Choosing a Healthcare Provider
One of the important decisions you will make will be choosing a doctor and a program that will provide the best care for your child. Try to find a doctor who has taken care of other children with HIV or AIDS. Usually one of the following kinds of doctors will be responsible for coordinating your child's care:
- An immunologist (doctor specializing in diseases of the immune system)
- An infectious disease specialist
- A general pediatrician
The doctor you choose should be someone:
- You can trust
- You can talk to easily and who will take time to answer questions
- You can reach when your child is ill
You may need the services of many doctors and specialists, such as:
- Neurologists: specialists in illnesses of the brain and central nervous system
- Pulmonologists: specialists in illnesses of the lungs and breathing
- Cardiologists: specialists in illnesses of the heart
Once you have chosen a doctor and a treatment center, you can best help your child by keeping communication lines open between yourself and your healthcare team.
- Keep the team informed about your child's condition.
- Ask questions when you don't understand what is happening or why something is being done. Ask for explanations. Otherwise, people may assume that you understand.
- If you find that you forget questions when you go to the doctor or hospital, write your questions down and bring the list with you.
Remember: The course of the HIV/AIDS virus is unpredictable, and your child's condition may become worse despite treatment. If you feel that this is happening, share your concern with your doctor or someone you trust on the healthcare team. Although the infection cannot yet be cured, your healthcare team will do everything possible to keep your child well. You have the right to the best available medical care and treatment for your child.
Well Child Care
Like all children, your child needs to have a pediatrician, or family doctor, who will:
- See your child for checkups
- Watch your child's weight and growth
- Give immunizations (baby shots)
- Treat your child's colds, ear infections, and other illnesses
It is important for your pediatrician to know that your child has HIV infection so that he or she can give your child good care.
A child with HIV or AIDS is not able to fight infections well, so we want to keep the child from getting infections in the first place. These are some things you can do to help keep your child well. Older children need to be taught to do these things for themselves:
Wash your hands often. Most infections are spread by germs on the hands. Washing hands often is the best way to keep from spreading germs. Children should also wash their hands before eating and after using the toilet.
Use lotion or skin cream to keep dry skin from cracking and getting infected. Skin protects us from germs. Skin that is clean and without cuts and rashes keeps germs from infecting the body. Check your child's skin all over for rashes every day. For cuts and bites, clean the skin and look carefully for signs of infection.

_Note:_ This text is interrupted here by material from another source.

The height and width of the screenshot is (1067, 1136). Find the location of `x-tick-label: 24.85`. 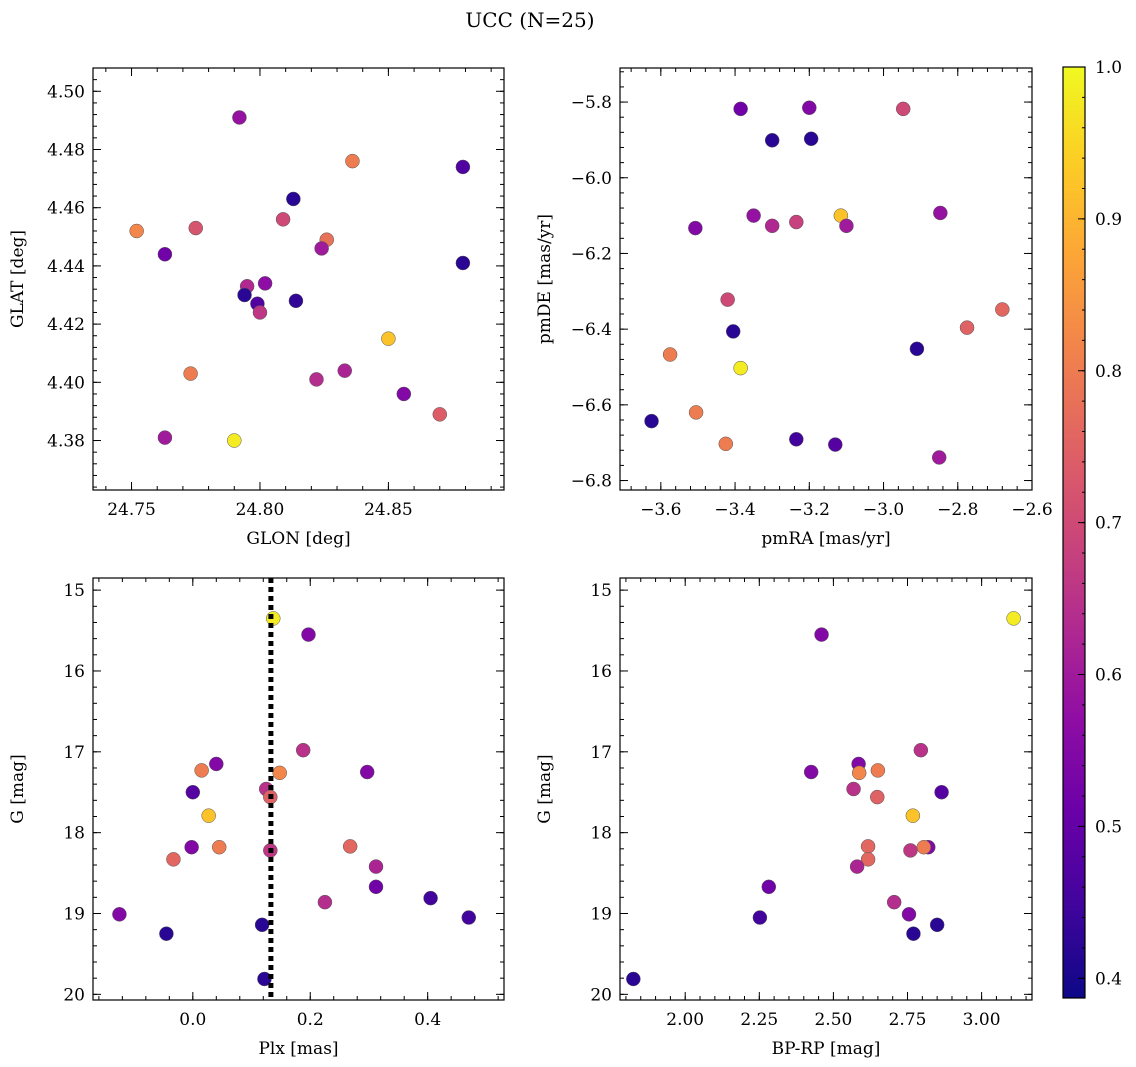

x-tick-label: 24.85 is located at coordinates (388, 510).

Check your child's mouth often. A child with HIV may get white patches in the mouth. Keep the inside of your child's mouth clean by giving water after milk. You can also wipe the inside of a baby's mouth gently with a soft, wet cloth.
Brush your child's teeth or wipe the teeth of babies with a soft, wet cloth. Children who cannot fight infections can also get cavities in their teeth more easily. Try not to give your child a lot of sweets (candy, cakes, cookies, and chips). A daily vitamin with fluoride helps prevent cavities. Babies should not sleep with a bottle of milk or juice.
Give your child nutritious food to help him or her stay well and grow. A regular balanced diet that includes protein (meat, eggs, and beans), dairy foods (milk, cheese, ice cream, and yogurt), green and yellow vegetables, fruits, and starches (cereal, rice, potatoes, noodles) is the best. Your child should take a multivitamin (liquid or pills) each day.
Encourage your child to do all the things other children do. Children need play time and friends. Love and discipline are important parts of staying well.
Learn your child's medicines. Know their names, purposes, doses, and possible side effects. Know how they are supposed to help, how much to give, how often to give it, and any problems to look for. Tell your HIV doctor what other medicines your child is taking because some medicines do not go well with HIV medicines.